MemEye benchmark exposes gaps in multimodal agent memory for visual reasoning
New framework measures whether AI agents preserve fine-grained visual evidence across time, revealing that current architectures fail at pixel-level detail retention and temporal state tracking.

MemEye is a visual-centric evaluation framework that tests whether multimodal agents retain the fine-grained visual details needed for later reasoning. Developed by Minghao Guo, Qingyue Jiao, Zeru Shi, Yihao Quan, Boxuan Zhang, and Danrui Li, the framework measures memory along two axes: the granularity of decisive visual evidence (scene-level down to pixel-level) and how that evidence must be used (single retrieval versus evolutionary synthesis across changing states).
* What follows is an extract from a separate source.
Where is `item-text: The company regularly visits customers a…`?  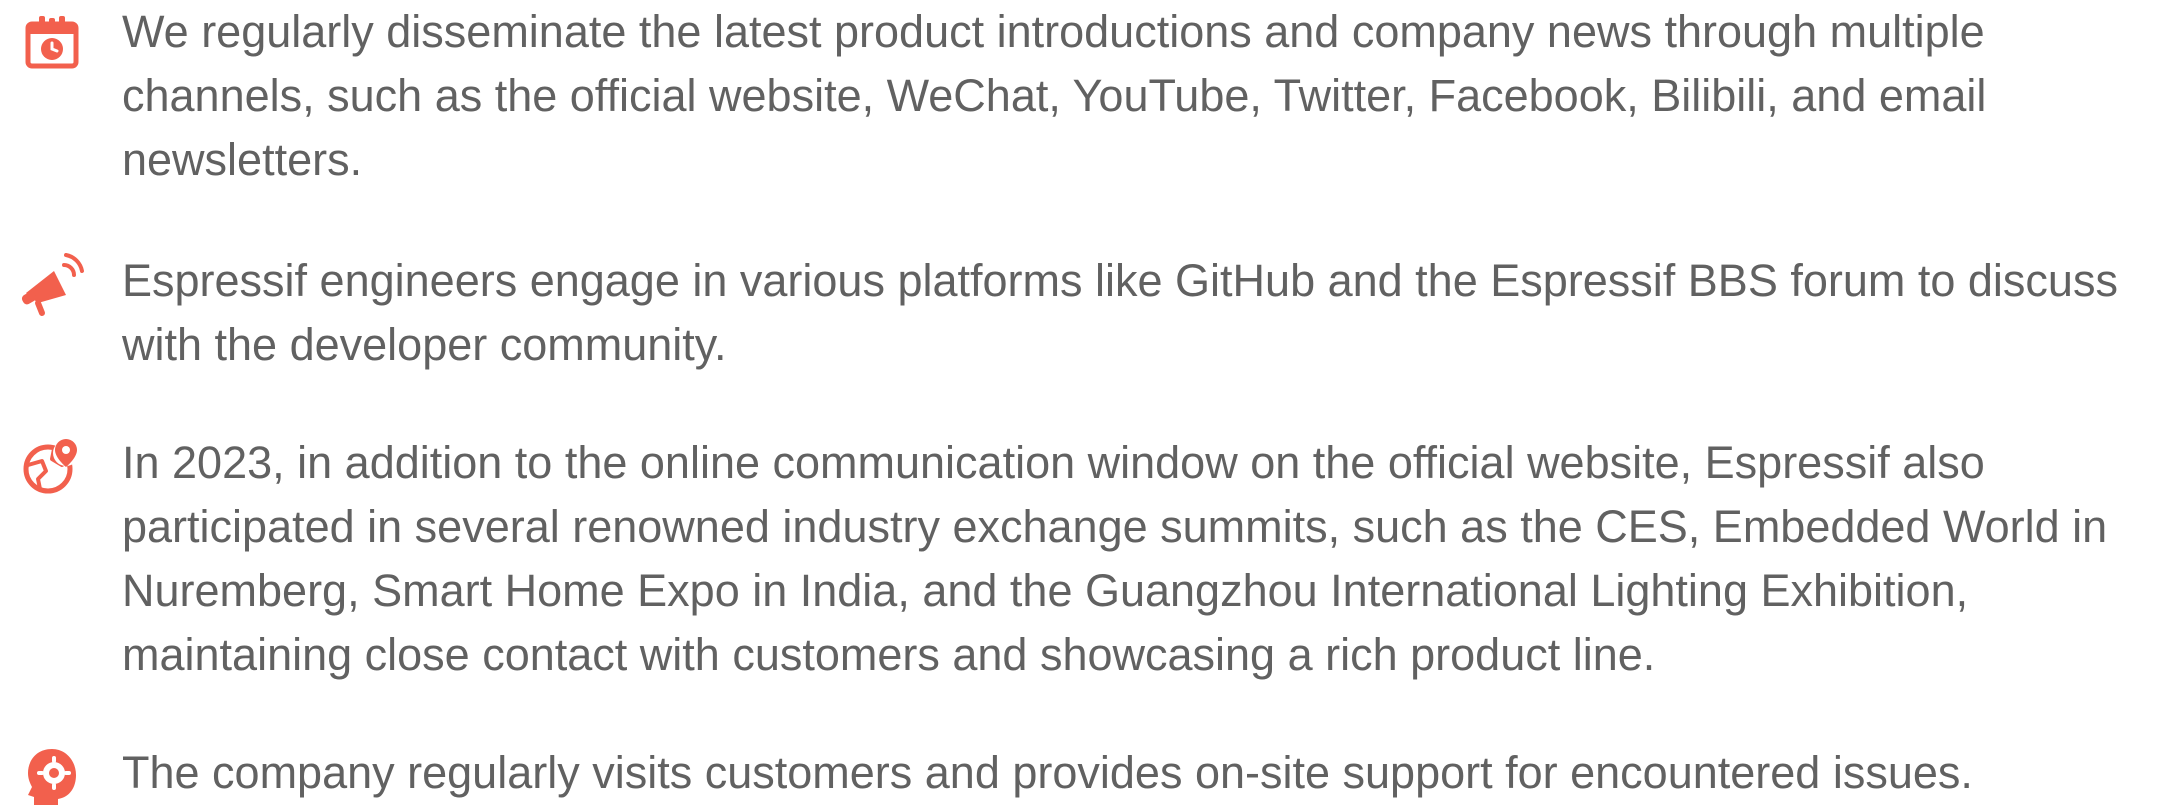
item-text: The company regularly visits customers a… is located at coordinates (1048, 772).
Existing benchmarks let agents answer visually grounded questions using only captions or text traces, sidestepping the need to preserve actual visual data. MemEye counters this with eight life-scenario tasks and ablation-driven validation gates that check answerability, shortcut resistance, visual necessity, and reasoning structure.
Evaluating 13 memory methods across four vision-language model backbones, the researchers found that current architectures struggle to preserve fine-grained visual details and reason about state changes over time. Three bottlenecks emerged: evidence routing (selecting which visual data to store), temporal tracking (maintaining state across sequences), and detail extraction (capturing pixel-level information rather than scene summaries). The preprint was posted to HuggingFace Papers on May 15, 2026.